### Tarea escrita
Convierte cada línea del material en una entrada de una lista numerada y omite las líneas en blanco.

### Datos del ejercicio
□ □ □ □

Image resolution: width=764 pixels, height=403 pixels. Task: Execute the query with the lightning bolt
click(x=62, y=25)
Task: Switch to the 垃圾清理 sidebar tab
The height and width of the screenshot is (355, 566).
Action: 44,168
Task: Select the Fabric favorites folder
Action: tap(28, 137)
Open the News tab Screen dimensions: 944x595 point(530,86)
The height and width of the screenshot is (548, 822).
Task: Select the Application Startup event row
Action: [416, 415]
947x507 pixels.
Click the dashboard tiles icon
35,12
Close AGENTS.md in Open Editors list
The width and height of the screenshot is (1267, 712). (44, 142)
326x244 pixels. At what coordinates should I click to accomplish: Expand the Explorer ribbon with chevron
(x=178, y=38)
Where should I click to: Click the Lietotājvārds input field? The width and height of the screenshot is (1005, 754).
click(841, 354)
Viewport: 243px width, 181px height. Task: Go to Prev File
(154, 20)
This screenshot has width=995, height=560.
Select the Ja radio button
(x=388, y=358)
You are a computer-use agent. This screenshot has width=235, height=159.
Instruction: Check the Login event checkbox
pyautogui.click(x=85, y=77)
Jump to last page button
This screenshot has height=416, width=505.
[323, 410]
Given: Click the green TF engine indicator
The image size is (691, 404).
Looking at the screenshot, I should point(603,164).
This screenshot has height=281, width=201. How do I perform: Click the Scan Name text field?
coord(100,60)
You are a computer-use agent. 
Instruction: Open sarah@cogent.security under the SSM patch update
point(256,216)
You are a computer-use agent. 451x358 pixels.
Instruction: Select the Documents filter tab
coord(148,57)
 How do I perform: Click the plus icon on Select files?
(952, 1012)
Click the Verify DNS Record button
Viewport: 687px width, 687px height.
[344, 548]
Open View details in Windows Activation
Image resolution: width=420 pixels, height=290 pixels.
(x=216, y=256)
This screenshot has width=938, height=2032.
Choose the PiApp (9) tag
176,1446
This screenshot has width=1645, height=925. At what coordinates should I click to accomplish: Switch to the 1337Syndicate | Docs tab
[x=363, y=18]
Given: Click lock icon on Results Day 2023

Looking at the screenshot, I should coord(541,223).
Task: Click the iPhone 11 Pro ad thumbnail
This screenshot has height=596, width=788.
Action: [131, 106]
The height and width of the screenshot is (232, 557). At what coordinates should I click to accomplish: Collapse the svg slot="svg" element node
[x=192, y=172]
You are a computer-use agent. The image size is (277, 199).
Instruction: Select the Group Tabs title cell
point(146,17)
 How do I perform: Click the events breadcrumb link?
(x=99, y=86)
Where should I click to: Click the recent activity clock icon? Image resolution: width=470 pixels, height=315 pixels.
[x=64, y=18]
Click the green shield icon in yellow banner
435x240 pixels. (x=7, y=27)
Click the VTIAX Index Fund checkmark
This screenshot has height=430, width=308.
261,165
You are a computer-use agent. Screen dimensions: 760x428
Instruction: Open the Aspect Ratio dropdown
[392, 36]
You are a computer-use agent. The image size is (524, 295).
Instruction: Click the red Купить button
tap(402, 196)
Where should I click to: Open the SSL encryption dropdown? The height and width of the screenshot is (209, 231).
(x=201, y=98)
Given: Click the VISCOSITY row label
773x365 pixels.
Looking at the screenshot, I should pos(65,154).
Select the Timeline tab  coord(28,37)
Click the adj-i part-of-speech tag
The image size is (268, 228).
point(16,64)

□ □ □ □

### Solución completa
1. Image resolution: width=764 pixels, height=403 pixels. Task: Execute the query with the lightning bolt
2. click(x=62, y=25)
3. Task: Switch to the 垃圾清理 sidebar tab
4. The height and width of the screenshot is (355, 566).
5. Action: 44,168
6. Task: Select the Fabric favorites folder
7. Action: tap(28, 137)
8. Open the News tab Screen dimensions: 944x595 point(530,86)
9. The height and width of the screenshot is (548, 822).
10. Task: Select the Application Startup event row
11. Action: [416, 415]
12. 947x507 pixels.
13. Click the dashboard tiles icon
14. 35,12
15. Close AGENTS.md in Open Editors list
16. The width and height of the screenshot is (1267, 712). (44, 142)
17. 326x244 pixels. At what coordinates should I click to accomplish: Expand the Explorer ribbon with chevron
18. (x=178, y=38)
19. Where should I click to: Click the Lietotājvārds input field? The width and height of the screenshot is (1005, 754).
20. click(841, 354)
21. Viewport: 243px width, 181px height. Task: Go to Prev File
22. (154, 20)
23. This screenshot has width=995, height=560.
24. Select the Ja radio button
25. (x=388, y=358)
26. You are a computer-use agent. This screenshot has width=235, height=159.
27. Instruction: Check the Login event checkbox
28. pyautogui.click(x=85, y=77)
29. Jump to last page button
30. This screenshot has height=416, width=505.
31. [323, 410]
32. Given: Click the green TF engine indicator
33. The image size is (691, 404).
34. Looking at the screenshot, I should point(603,164).
35. This screenshot has height=281, width=201. How do I perform: Click the Scan Name text field?
36. coord(100,60)
37. You are a computer-use agent. 
38. Instruction: Open sarah@cogent.security under the SSM patch update
39. point(256,216)
40. You are a computer-use agent. 451x358 pixels.
41. Instruction: Select the Documents filter tab
42. coord(148,57)
43.  How do I perform: Click the plus icon on Select files?
44. (952, 1012)
45. Click the Verify DNS Record button
46. Viewport: 687px width, 687px height.
47. [344, 548]
48. Open View details in Windows Activation
49. Image resolution: width=420 pixels, height=290 pixels.
50. (x=216, y=256)
51. This screenshot has width=938, height=2032.
52. Choose the PiApp (9) tag
53. 176,1446
54. This screenshot has width=1645, height=925. At what coordinates should I click to accomplish: Switch to the 1337Syndicate | Docs tab
55. [x=363, y=18]
56. Given: Click lock icon on Results Day 2023
57. Looking at the screenshot, I should coord(541,223).
58. Task: Click the iPhone 11 Pro ad thumbnail
59. This screenshot has height=596, width=788.
60. Action: [131, 106]
61. The height and width of the screenshot is (232, 557). At what coordinates should I click to accomplish: Collapse the svg slot="svg" element node
62. [x=192, y=172]
63. You are a computer-use agent. The image size is (277, 199).
64. Instruction: Select the Group Tabs title cell
65. point(146,17)
66.  How do I perform: Click the events breadcrumb link?
67. (x=99, y=86)
68. Where should I click to: Click the recent activity clock icon? Image resolution: width=470 pixels, height=315 pixels.
69. [x=64, y=18]
70. Click the green shield icon in yellow banner
71. 435x240 pixels. (x=7, y=27)
72. Click the VTIAX Index Fund checkmark
73. This screenshot has height=430, width=308.
74. 261,165
75. You are a computer-use agent. Screen dimensions: 760x428
76. Instruction: Open the Aspect Ratio dropdown
77. [392, 36]
78. You are a computer-use agent. The image size is (524, 295).
79. Instruction: Click the red Купить button
80. tap(402, 196)
81. Where should I click to: Open the SSL encryption dropdown? The height and width of the screenshot is (209, 231).
82. (x=201, y=98)
83. Given: Click the VISCOSITY row label
84. 773x365 pixels.
85. Looking at the screenshot, I should pos(65,154).
86. Select the Timeline tab  coord(28,37)
87. Click the adj-i part-of-speech tag
88. The image size is (268, 228).
89. point(16,64)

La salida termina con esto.